Motivation II: Visualization
It is not easy to visualize data that is more than three dimensions. We can reduce the dimensions of our data to 3 or less in order to plot it.
Principal Component Analysis Problem Formulation
The most popular dimensionality reduction algorithm is Principal Component Analysis (PCA)
Problem formulation
Given two features, x1 and x2, we want to find a single line that effectively describes both features at once. We then map our old features onto this new line to get a new single feature.
The goal of PCA is to reduce the average of all the distances of every feature to the projection line. This is the projection error.
PCA is not linear regression
- In linear regression, we are minimizing the squared error from every point to our predictor line. These are vertical distances.
- In PCA, we are minimizing the shortest distance, or shortest orthogonal distances, to our data points.
Principal Component Analysis Algorithm
- Given training set: x(1),x(2),…,x(m)
- Preprocess (feature scaling/mean normalization):
$$[\mu_j = \dfrac{1}{m}\sum^m_{i=1}x_j^{(i)}]$$
- Replace each $$(x_j^{(i)})$$ with $$(x_j^{(i)} - \mu_j)$$
- If different features on different scales (e.g., x1 = size of house, x2 = number of bedrooms), scale features to have comparable range of values.

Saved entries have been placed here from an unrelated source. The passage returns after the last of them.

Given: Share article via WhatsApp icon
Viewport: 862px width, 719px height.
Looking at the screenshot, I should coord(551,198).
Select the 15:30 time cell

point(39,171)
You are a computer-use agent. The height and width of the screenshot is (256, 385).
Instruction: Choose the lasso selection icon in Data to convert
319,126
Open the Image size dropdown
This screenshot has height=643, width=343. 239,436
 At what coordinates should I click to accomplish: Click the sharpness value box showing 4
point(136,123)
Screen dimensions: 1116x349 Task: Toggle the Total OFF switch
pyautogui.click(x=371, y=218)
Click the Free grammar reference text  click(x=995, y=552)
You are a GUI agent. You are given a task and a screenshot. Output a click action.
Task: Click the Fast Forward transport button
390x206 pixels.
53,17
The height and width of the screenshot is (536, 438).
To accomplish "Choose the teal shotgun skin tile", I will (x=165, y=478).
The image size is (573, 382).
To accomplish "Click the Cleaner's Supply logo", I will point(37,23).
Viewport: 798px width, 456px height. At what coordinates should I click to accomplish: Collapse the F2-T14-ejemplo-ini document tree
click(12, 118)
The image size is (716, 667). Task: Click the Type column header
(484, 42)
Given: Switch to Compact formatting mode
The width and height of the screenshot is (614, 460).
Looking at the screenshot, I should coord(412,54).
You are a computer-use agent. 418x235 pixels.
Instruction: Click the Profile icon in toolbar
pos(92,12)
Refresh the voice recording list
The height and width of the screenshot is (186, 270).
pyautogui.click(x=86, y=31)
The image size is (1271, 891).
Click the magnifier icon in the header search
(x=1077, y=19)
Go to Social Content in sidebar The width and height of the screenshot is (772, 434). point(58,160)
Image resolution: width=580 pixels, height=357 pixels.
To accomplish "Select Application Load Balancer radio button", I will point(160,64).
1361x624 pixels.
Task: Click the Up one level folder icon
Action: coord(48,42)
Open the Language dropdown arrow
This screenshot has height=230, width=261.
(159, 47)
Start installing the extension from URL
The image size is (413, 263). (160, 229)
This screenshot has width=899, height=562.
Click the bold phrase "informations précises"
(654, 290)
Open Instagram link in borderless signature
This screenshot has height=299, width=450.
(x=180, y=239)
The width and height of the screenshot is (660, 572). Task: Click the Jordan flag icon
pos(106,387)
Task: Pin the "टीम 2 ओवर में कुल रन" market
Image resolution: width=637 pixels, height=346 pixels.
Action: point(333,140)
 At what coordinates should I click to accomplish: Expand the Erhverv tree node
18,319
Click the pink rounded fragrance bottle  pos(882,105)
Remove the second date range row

- Compute "covariance matrix"
$$[Sigma = \dfrac{1}{m}\sum^m_{i=1}(x^{(i)})(x^{(i)})^T]$$
- Compute "eigenvectors" of covariance matrix Σ
[U,S,V] = svd(Sigma);
- Take the first k columns of the U matrix and compute z
Summarize:
Sigma = (1/m) * X' * X; % compute the covariance matrix
[U,S,V] = svd(Sigma); % compute our projected directions
Ureduce = U(:,1:k); % take the first k directions
Z = X * Ureduce; % compute the projected data points
Reconstruction from Compressed Representation
$$[x_{approx}^{(1)} = U_{reduce} \cdot z^{(1)}]$$
Choosing the Number of Principal Components
Algorithm for choosing k
- Try PCA with k=1,2,…
- Compute $$(U_{reduce}, z, x)$$
- Check the formula given above that 99% of the variance is retained. If not, go to step one and increase k.
Advice for Applying PCA
- Compressions
- Reduce space of data
- Speed up algorithm
- Visualization of data
Bad use of PCA: trying to prevent overfitting.
Don't assume you need to do PCA. Try your full machine learning algorithm without PCA first. Then use PCA if you find that you need it.